Harry Fox, a Vaudeville star who trotted around the stage with various partners, chosen alternately from a dancing group, is generally accepted as the initiator of the Fox Trot. Mr. Fox was believed to be the first to use the "slow step"; hence the birth of the Fox Trot.

This first free style use of the "slow step" came into vogue around 1912. During this period of ragtime, beginning in 1910, a completely new phase of ballroom dancing was born. Partners danced closer together, ad-libbed to the music, and found this new ragtime music exciting and exhilarating. Prior to this time, the Polka, Waltz and the One-step were popular. In these dances, partners were held at arms' length and a set pattern was observed. By 1915 another change took place... a new and melodious type of music was being written. Tunes like "oh, you beautiful doll" and Ida" were the smash hits of the day.

The public was quick to appreciate the change to a smoother, more rhythmic style of music, and their dancing began to absorb the better attributes of the older dances.
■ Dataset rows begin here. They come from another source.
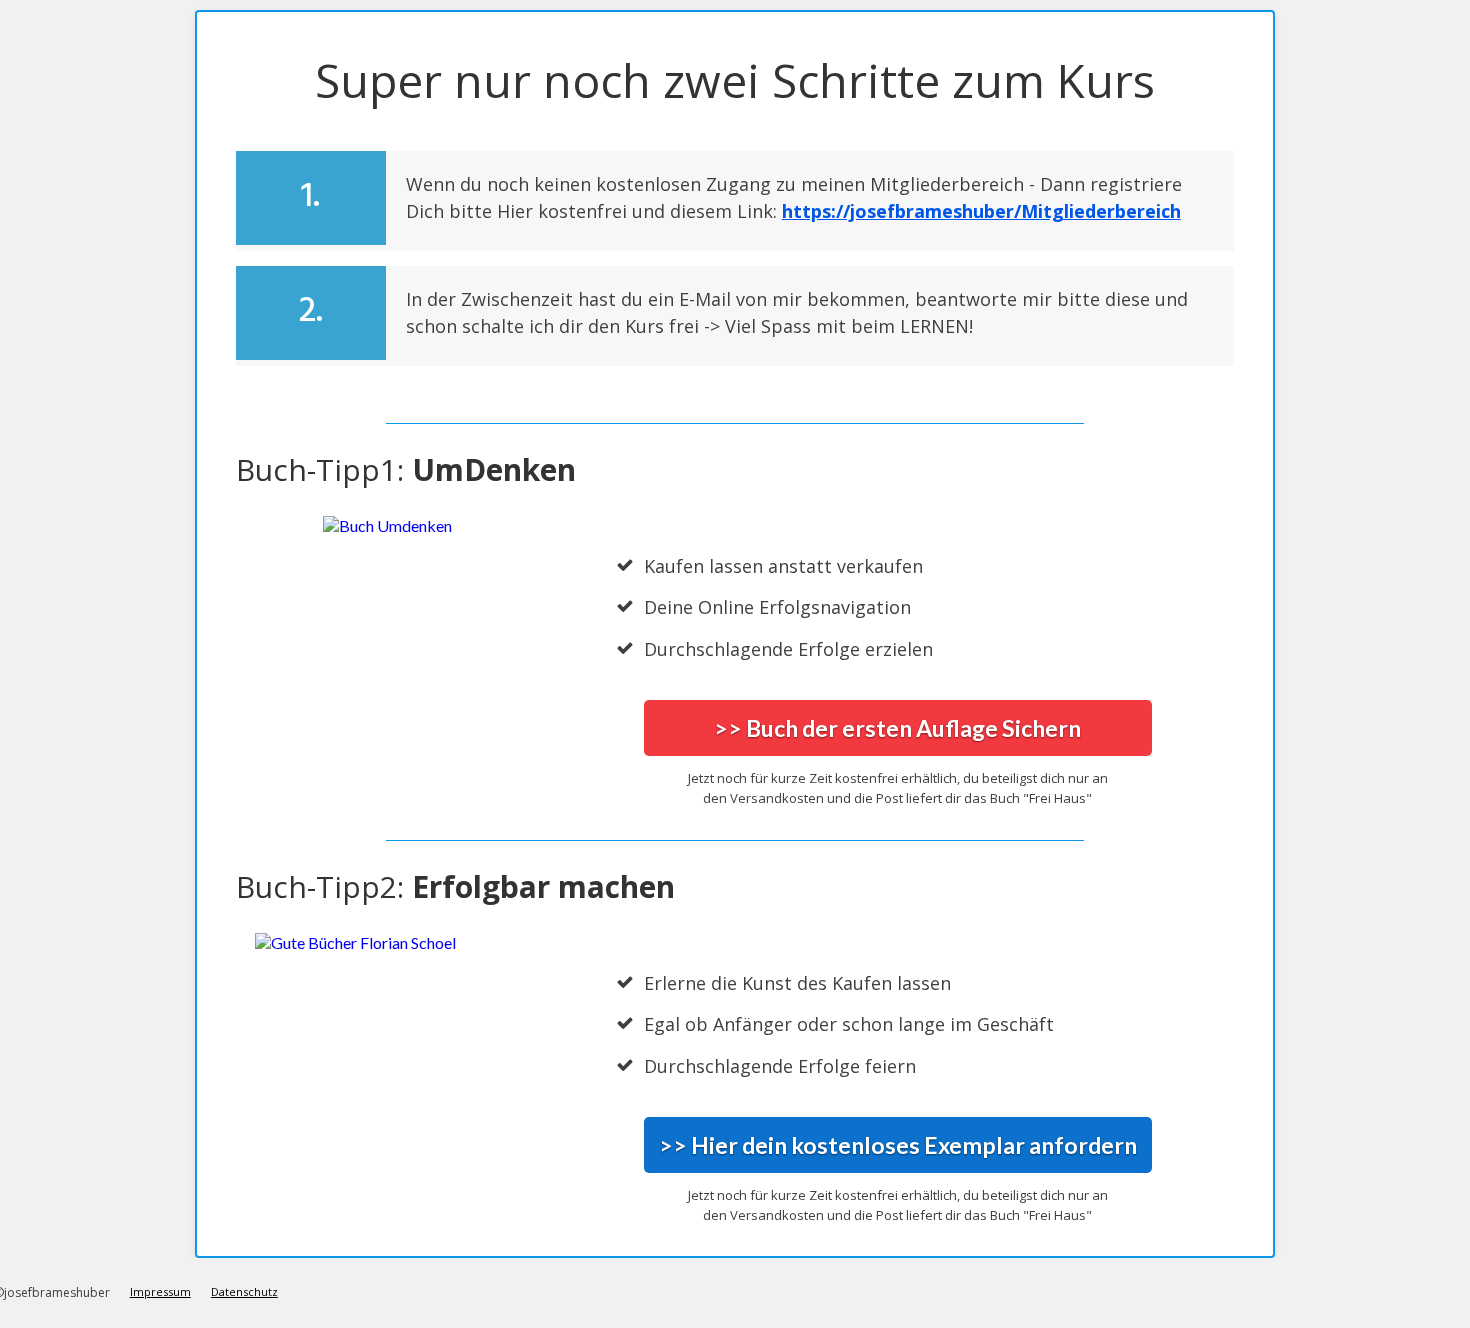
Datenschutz (244, 1291)
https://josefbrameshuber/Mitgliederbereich (981, 211)
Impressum (160, 1291)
From 1917 up to the present time, the accent has been on smoother dancing and individualized expression.


The Bronze Fox Trot is a progressive and turning dance moving along the Line of Dance. The figures described in Bronze level syllabi are taken with body flight and are designed for the larger ballroom floor. However these same figures are also suited to the average nightclub floor when danced more compactly.

Sway and Rise and Fall highlight the smooth style of the Fox Trot.